If I told you during the campaign that Governor Andrew Cuomo would have major, unprecedented first-year accomplishments, and then would set the bar high in year two, wouldn't you ask what was in my coffee? Did I have some type of head injury?

On NY1, Congressman Charles Rangel would joke all the time asking live on TV, if I was drinking that "Giuliani" water? You might ask right now, if I had some of that "Cuomo" Water? (Answer is no, and no.)

However I do have to tell you that Cuomo has done the near impossible. He continues to have a very high favorability rating with voters, but at the same time, and solely because of him, Albany dysfunction seems like a thing of the past. Dare it be said, lawmakers are doing their jobs.

Look at just the news this week out of Albany: seven casinos statewide, expanding the state's DNA databank, and pension overhaul. Issues that, by the way, are not just a walk in the park and in some states can be a third rail of politics. The fact of the matter is, Cuomo has seized the moment with lawmakers.

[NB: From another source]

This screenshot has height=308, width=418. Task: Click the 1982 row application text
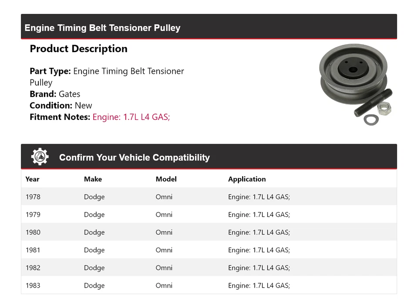(259, 268)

Some good government groups argue the pension deal doesn't go far enough; unions say Cuomo has turned his back on the middle class; but this much is indisputable: something had to give with out-of-control pension costs. (The agreement does not include city cops and firefighters.) Chief executives and mayors of municipalities across the country complain almost in unison about skyrocketing costs.

In fact 43 states between 2009-2011 have done some type of pension reform.

So here's the point.

You may believe Cuomo didn't get enough done on the pension front. You may feel he went way too far. However let's not forget Cuomo got something accomplished and forced Albany leaders and the legislature to act on it.

The deal only impacts new employees. The retirement age goes up just one year from 62 to 63.

Skeptics may squabble over the math, but the deal is expected to save $80 billion over 30 years, according to the governor's office. It also increases the contribution rate for those who earn more than $45,000 to between 3.5 percent and 6 percent from 3 percent. Those with an annual salary of less than $45,000 contribute 3 percent. It also reduces the percentage of the final average salary used to calculate annual retirement payments. To put it in Cuomo's words, as he did in an email:

"Without this critical reform, New Yorkers would have seen significant tax increases, as well as layoffs to teachers, firefighters and police."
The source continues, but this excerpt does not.